> **EXTRACTED INFORMATION**
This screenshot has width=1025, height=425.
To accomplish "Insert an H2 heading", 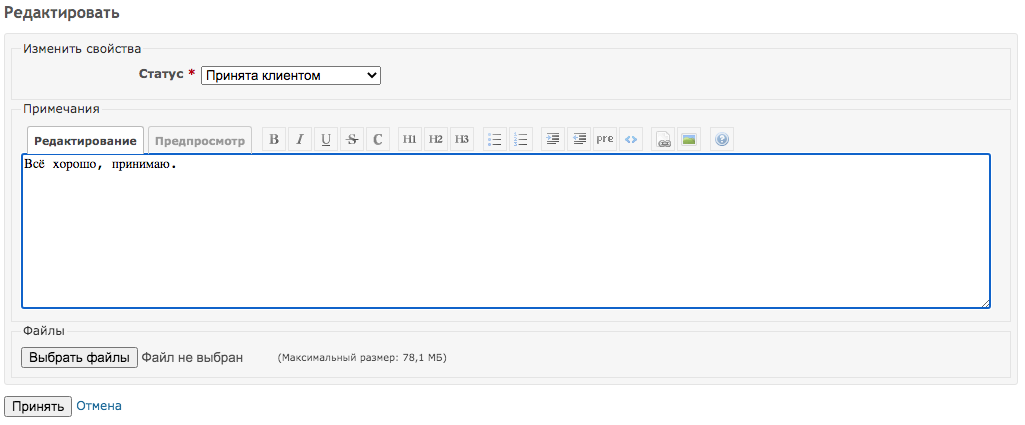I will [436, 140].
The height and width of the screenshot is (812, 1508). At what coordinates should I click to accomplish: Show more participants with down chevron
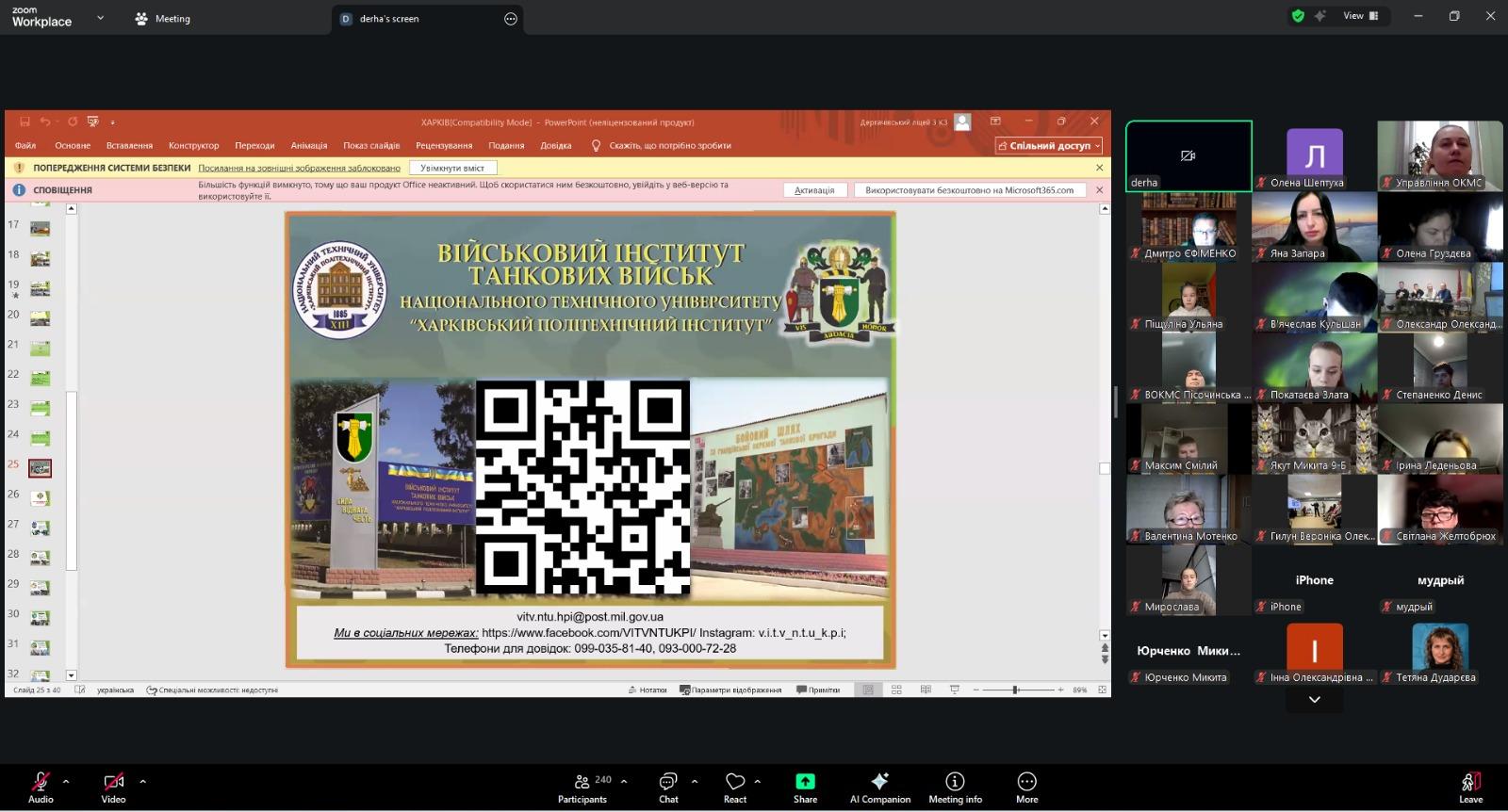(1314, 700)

* * *

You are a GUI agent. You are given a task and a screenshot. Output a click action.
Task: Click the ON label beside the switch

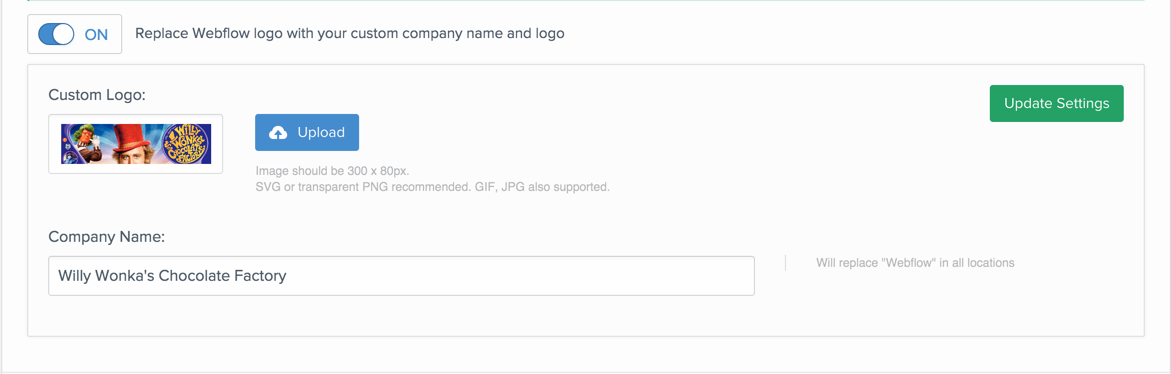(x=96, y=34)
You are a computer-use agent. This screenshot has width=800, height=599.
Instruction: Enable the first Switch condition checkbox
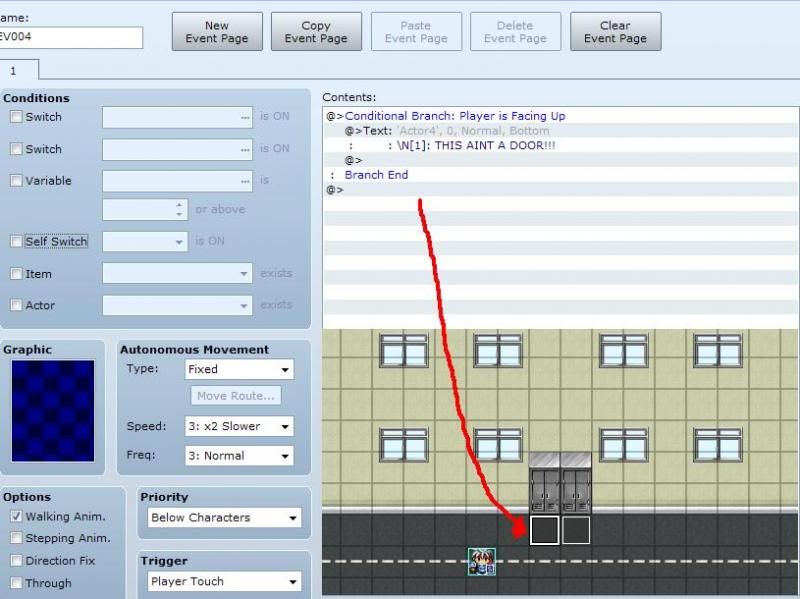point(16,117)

==

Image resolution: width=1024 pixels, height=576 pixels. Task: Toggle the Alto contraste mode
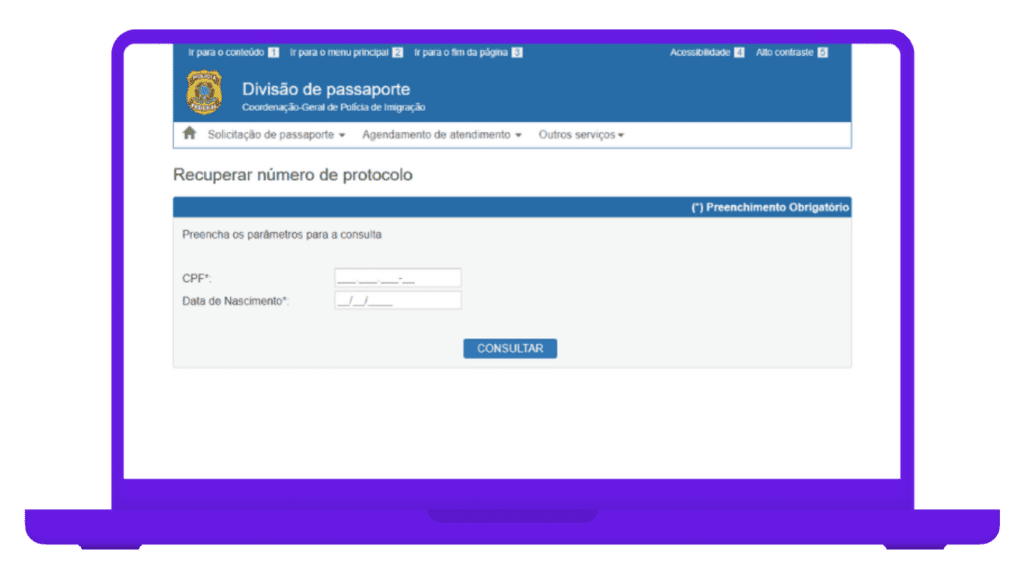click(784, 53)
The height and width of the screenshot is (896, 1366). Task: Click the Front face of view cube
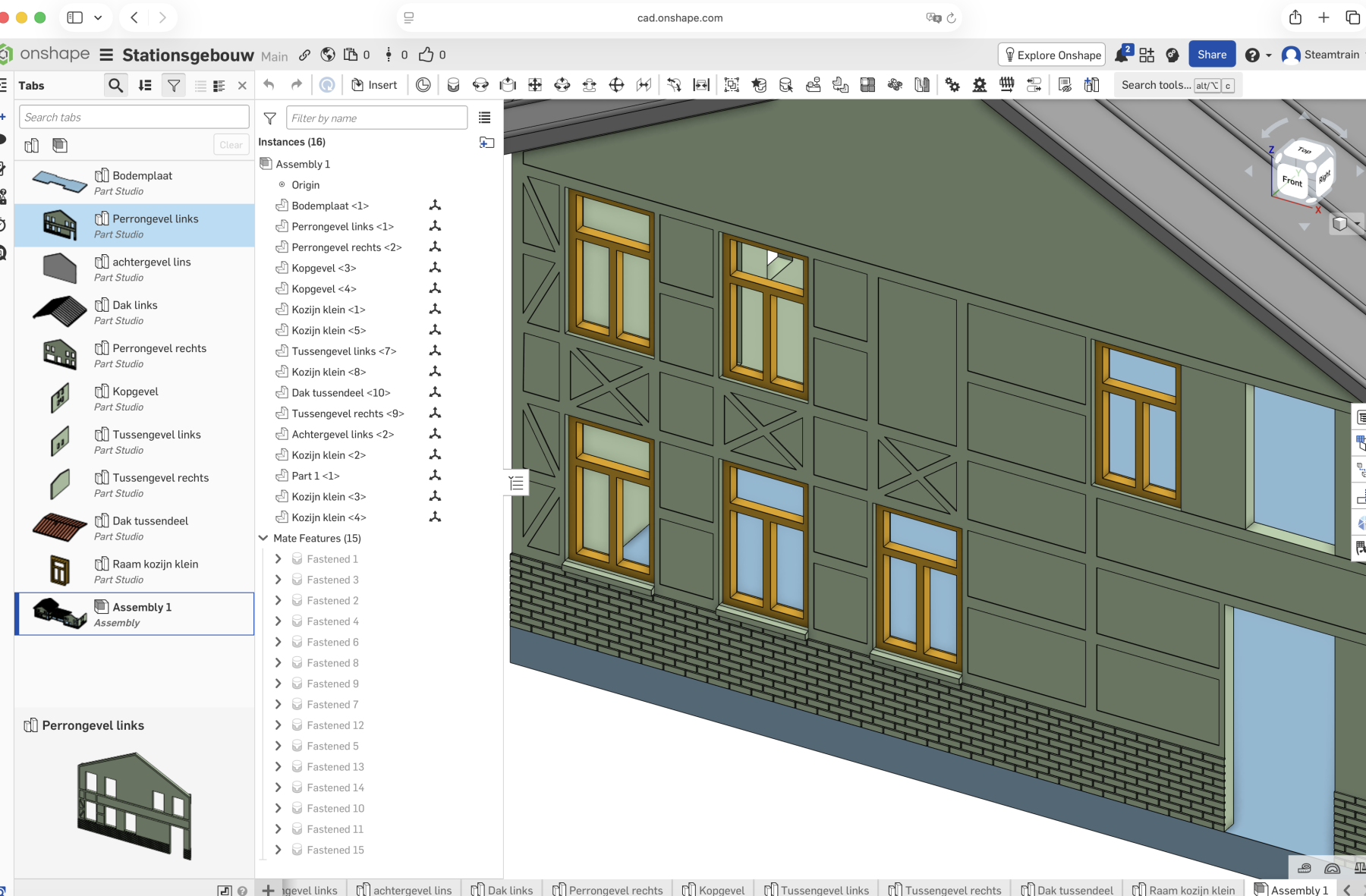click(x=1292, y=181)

> **PROBLEM**
Gather all lines from the records above in which "This" appears.

> **YOUR SOLUTION**
This screenshot has width=1025, height=425.
You are a computer-use agent. This screenshot has width=800, height=599.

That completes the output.